The National Centre for Additive Manufacturing (NCAM), a United Kingdom research center, created a high-stress automotive part using electron beam melting. This AM process is typically reserved for aerospace manufacturing. NCAM translated this aerospace technology to build a critical automotive part in a Formula-grade electrical racing vehicle for Oxford Brookes Racing. This achievement shows that the process can be applied in the high-performance automotive sector.
NCAM is a research center that specializes in developing AM in United Kingdom industries. It sponsors projects across the country to grow an ecosystem of member partners, companies of all sizes and research institutes to challenge the boundaries of AM regionally and nationally.

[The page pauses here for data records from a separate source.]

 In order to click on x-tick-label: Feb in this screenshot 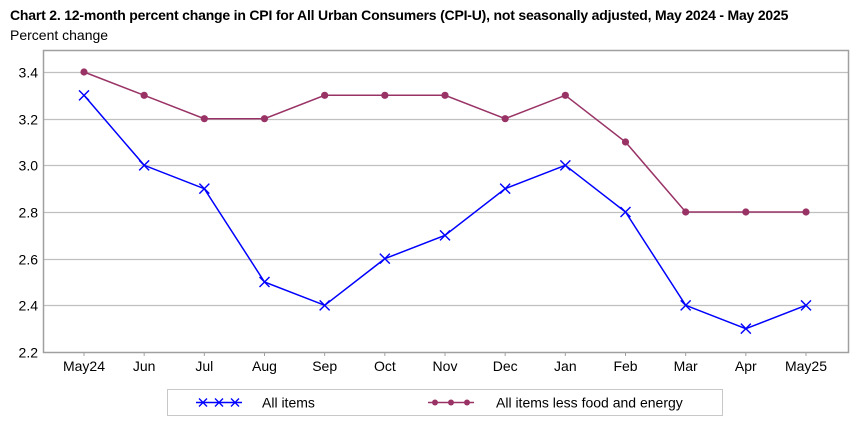, I will do `click(625, 366)`.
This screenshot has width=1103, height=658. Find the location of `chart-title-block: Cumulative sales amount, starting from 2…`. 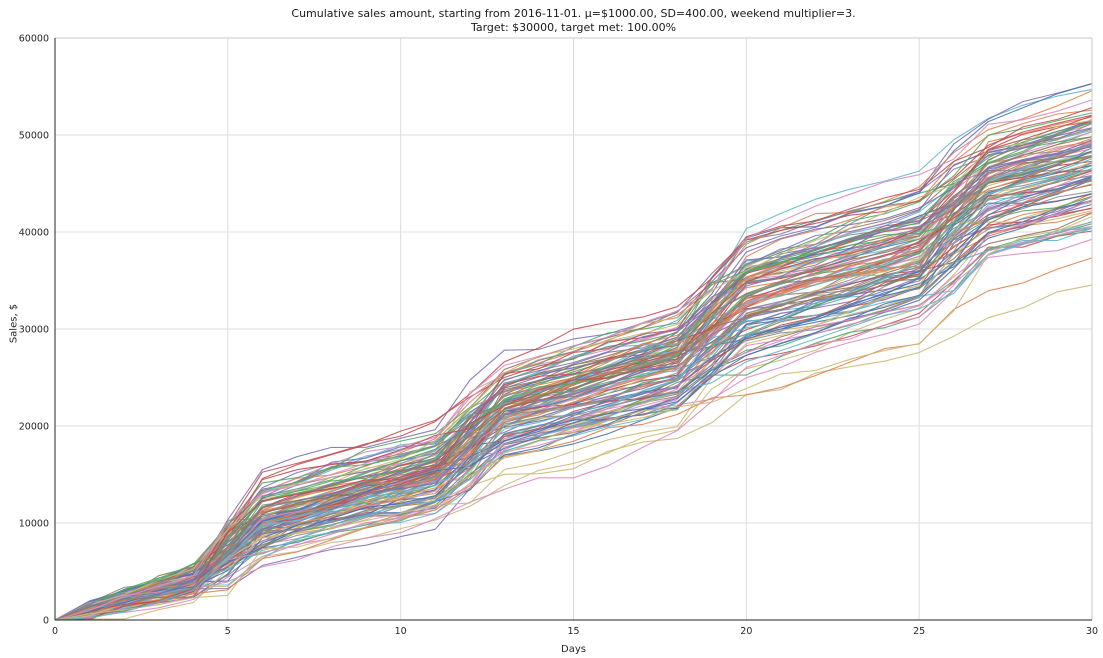

chart-title-block: Cumulative sales amount, starting from 2… is located at coordinates (574, 21).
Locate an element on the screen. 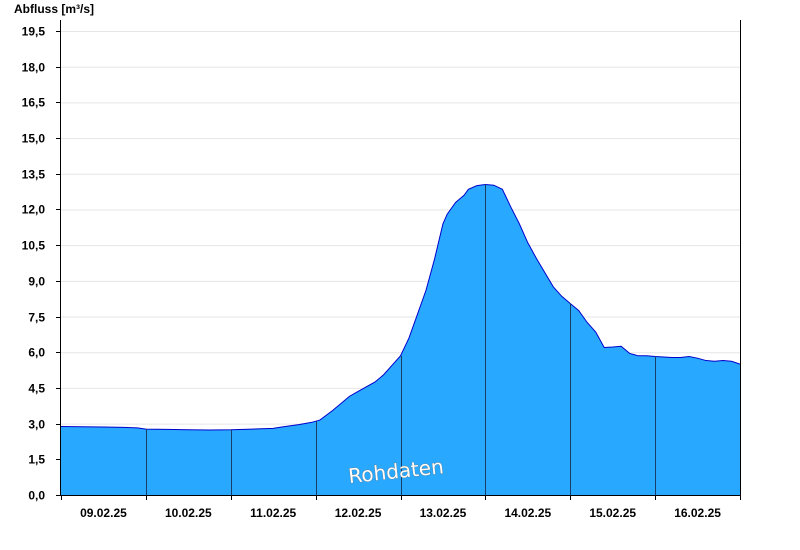 Image resolution: width=800 pixels, height=550 pixels. ytick-label-2: 3,0 is located at coordinates (36, 425).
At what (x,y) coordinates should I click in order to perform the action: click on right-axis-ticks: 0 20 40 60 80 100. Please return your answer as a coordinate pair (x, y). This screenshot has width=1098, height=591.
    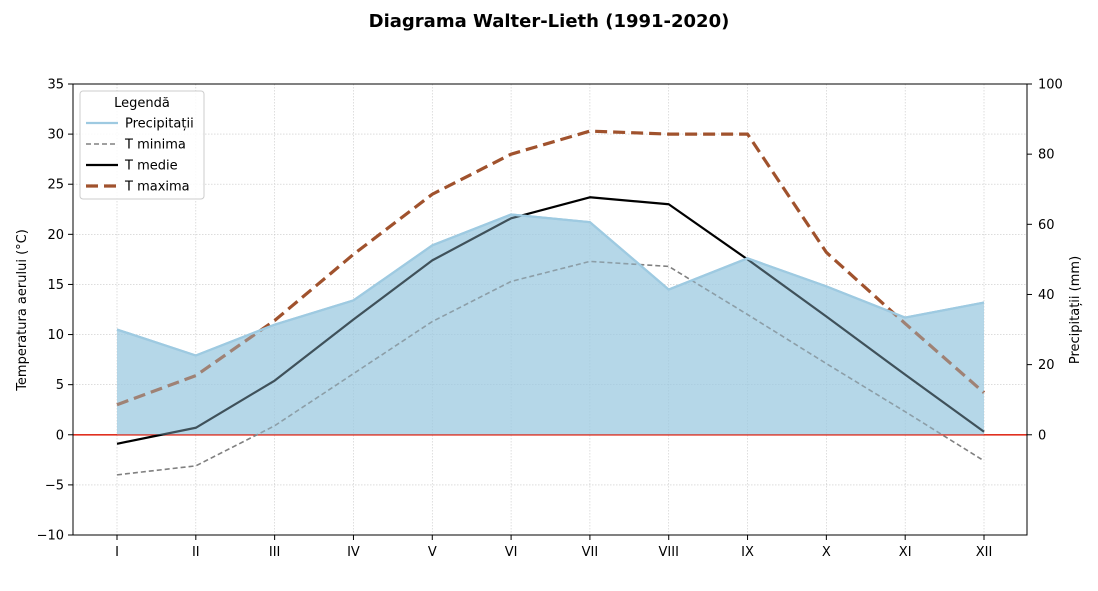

Oxford Brookes Racing is a Formula Student team sponsored by Oxford Brookes University. Brookes is a new university founded in 1992. It provides a general education across disciplines. Its Formula Student team designs, maintains and races Formula cars in an annual engineering and motorsports challenge. The experience derived from this program prepares students for work in high-performance motorsports; the program is sponsored by industry-leading firms like GKN and ANSYS.
NCAM’s role as a catalyst for production is on display in this latest innovation. It translates aerospace processes into the automotive sector via one of its projects, the Digital Reconfigurable Additive Manufacturing facilities for Aerospace. This research is a collaboration with aerospace research to develop high-performance AM production capacity in the UK’s aerospace sector. Aerospace is a manufacturing sector with a high prevalence of small- and medium-sized companies.
The technology developed in this partnership flowed into Brooke’s electric race car. The stresses placed on the automotive chassis resembled aerospace stresses: electric vehicles have higher torque than standard engine vehicles, which gives better acceleration. Better acceleration in a racing context stresses the automobile’s frame.
The part that NCAM helped design and build is the heart of the vehicle, so it takes greater stress. The part joins each of the car’s four electric motors to an epicyclic gearbox capable of producing 300 N-m of torque at each wheel. The force applied to each wheel on rapid acceleration required a solid part to ensure structural stability.
Core to the NCAM team’s expertise in identifying and tailoring the most appropriate technology for a specific application. In the case of the OBR part, electron beam melting (EBM) and a GE Additive Arcam EBM Q20plus were selected from a wide selection of technology at the center’s disposal. Once EBM was selected as the most appropriate, Emmanuel Muzangaza a senior research engineer at NCAM, worked closely with the OBR team on its part.
EBM systems create dimensionally accurate parts quickly and efficiently by utilizing a high-power electron beam. The process takes place in a vacuum and at high temperatures, resulting in stress-relieved components with material properties better than cast and comparable to wrought material.